* **EXERCISE INSTRUCTIONS**:
Retype the material below verbatim, keeping every line in its original order.

* **SUPPLIED MATERIAL**:
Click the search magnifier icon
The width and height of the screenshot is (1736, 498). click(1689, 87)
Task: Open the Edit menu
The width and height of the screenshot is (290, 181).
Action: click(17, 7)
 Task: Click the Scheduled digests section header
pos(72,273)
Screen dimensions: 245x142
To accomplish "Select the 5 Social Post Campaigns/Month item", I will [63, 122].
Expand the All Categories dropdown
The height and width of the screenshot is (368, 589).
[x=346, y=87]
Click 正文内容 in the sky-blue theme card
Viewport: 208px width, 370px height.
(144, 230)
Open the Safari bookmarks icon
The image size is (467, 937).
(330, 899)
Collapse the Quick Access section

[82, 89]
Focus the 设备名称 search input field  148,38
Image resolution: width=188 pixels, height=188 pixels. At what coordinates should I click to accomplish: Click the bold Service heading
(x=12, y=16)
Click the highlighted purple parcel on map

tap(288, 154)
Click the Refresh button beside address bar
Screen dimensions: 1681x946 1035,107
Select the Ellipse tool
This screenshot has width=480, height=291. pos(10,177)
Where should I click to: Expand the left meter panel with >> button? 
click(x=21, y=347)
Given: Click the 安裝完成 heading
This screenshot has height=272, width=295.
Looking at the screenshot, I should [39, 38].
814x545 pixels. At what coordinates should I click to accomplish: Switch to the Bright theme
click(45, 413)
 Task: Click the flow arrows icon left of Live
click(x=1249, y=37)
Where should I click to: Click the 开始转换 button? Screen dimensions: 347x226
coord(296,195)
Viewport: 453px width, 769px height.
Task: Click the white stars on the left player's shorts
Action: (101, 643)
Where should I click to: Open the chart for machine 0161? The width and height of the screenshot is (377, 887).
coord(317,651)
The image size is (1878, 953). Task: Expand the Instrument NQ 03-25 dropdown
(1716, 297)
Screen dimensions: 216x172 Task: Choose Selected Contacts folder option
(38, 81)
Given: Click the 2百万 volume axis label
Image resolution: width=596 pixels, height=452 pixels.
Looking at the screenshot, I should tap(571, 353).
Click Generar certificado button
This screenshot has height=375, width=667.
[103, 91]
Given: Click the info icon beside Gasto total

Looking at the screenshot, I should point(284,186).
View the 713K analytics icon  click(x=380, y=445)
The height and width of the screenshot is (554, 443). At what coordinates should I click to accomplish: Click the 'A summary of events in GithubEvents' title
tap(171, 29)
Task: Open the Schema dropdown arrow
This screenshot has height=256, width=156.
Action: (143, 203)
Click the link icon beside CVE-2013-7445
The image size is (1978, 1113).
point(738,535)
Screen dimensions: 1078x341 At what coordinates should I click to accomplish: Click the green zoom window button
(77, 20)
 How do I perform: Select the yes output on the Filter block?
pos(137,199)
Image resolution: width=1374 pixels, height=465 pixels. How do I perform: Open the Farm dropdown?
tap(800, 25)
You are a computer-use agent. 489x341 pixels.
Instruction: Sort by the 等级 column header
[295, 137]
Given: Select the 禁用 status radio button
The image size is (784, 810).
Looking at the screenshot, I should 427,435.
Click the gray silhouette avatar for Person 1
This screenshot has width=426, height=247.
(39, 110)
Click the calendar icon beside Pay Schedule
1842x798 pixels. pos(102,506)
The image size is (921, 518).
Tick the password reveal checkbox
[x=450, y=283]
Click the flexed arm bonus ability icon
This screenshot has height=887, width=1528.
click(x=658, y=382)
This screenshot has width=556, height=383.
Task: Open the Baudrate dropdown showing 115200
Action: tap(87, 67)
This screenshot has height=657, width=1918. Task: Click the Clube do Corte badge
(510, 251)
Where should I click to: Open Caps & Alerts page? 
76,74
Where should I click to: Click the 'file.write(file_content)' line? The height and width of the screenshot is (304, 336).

* **EXERCISE RESULT**:
Click the search magnifier icon
The width and height of the screenshot is (1736, 498). click(1689, 87)
Task: Open the Edit menu
The width and height of the screenshot is (290, 181).
Action: click(17, 7)
 Task: Click the Scheduled digests section header
pos(72,273)
Screen dimensions: 245x142
To accomplish "Select the 5 Social Post Campaigns/Month item", I will [63, 122].
Expand the All Categories dropdown
The height and width of the screenshot is (368, 589).
[x=346, y=87]
Click 正文内容 in the sky-blue theme card
Viewport: 208px width, 370px height.
(144, 230)
Open the Safari bookmarks icon
The image size is (467, 937).
(330, 899)
Collapse the Quick Access section

[82, 89]
Focus the 设备名称 search input field  148,38
Image resolution: width=188 pixels, height=188 pixels. At what coordinates should I click to accomplish: Click the bold Service heading
(x=12, y=16)
Click the highlighted purple parcel on map

tap(288, 154)
Click the Refresh button beside address bar
Screen dimensions: 1681x946 1035,107
Select the Ellipse tool
This screenshot has width=480, height=291. pos(10,177)
Where should I click to: Expand the left meter panel with >> button? 
click(x=21, y=347)
Given: Click the 安裝完成 heading
This screenshot has height=272, width=295.
Looking at the screenshot, I should [39, 38].
814x545 pixels. At what coordinates should I click to accomplish: Switch to the Bright theme
click(45, 413)
 Task: Click the flow arrows icon left of Live
click(x=1249, y=37)
Where should I click to: Click the 开始转换 button? Screen dimensions: 347x226
coord(296,195)
Viewport: 453px width, 769px height.
Task: Click the white stars on the left player's shorts
Action: (101, 643)
Where should I click to: Open the chart for machine 0161? The width and height of the screenshot is (377, 887).
coord(317,651)
The image size is (1878, 953). Task: Expand the Instrument NQ 03-25 dropdown
(1716, 297)
Screen dimensions: 216x172 Task: Choose Selected Contacts folder option
(38, 81)
Given: Click the 2百万 volume axis label
Image resolution: width=596 pixels, height=452 pixels.
Looking at the screenshot, I should tap(571, 353).
Click Generar certificado button
This screenshot has height=375, width=667.
[103, 91]
Given: Click the info icon beside Gasto total

Looking at the screenshot, I should point(284,186).
View the 713K analytics icon  click(x=380, y=445)
The height and width of the screenshot is (554, 443). At what coordinates should I click to accomplish: Click the 'A summary of events in GithubEvents' title
tap(171, 29)
Task: Open the Schema dropdown arrow
This screenshot has height=256, width=156.
Action: (143, 203)
Click the link icon beside CVE-2013-7445
The image size is (1978, 1113).
point(738,535)
Screen dimensions: 1078x341 At what coordinates should I click to accomplish: Click the green zoom window button
(77, 20)
 How do I perform: Select the yes output on the Filter block?
pos(137,199)
Image resolution: width=1374 pixels, height=465 pixels. How do I perform: Open the Farm dropdown?
tap(800, 25)
You are a computer-use agent. 489x341 pixels.
Instruction: Sort by the 等级 column header
[295, 137]
Given: Select the 禁用 status radio button
The image size is (784, 810).
Looking at the screenshot, I should 427,435.
Click the gray silhouette avatar for Person 1
This screenshot has width=426, height=247.
(39, 110)
Click the calendar icon beside Pay Schedule
1842x798 pixels. pos(102,506)
The image size is (921, 518).
Tick the password reveal checkbox
[x=450, y=283]
Click the flexed arm bonus ability icon
This screenshot has height=887, width=1528.
click(x=658, y=382)
This screenshot has width=556, height=383.
Task: Open the Baudrate dropdown showing 115200
Action: tap(87, 67)
This screenshot has height=657, width=1918. Task: Click the Clube do Corte badge
(510, 251)
Where should I click to: Open Caps & Alerts page? 
76,74
Where should I click to: Click the 'file.write(file_content)' line? The height and width of the screenshot is (304, 336).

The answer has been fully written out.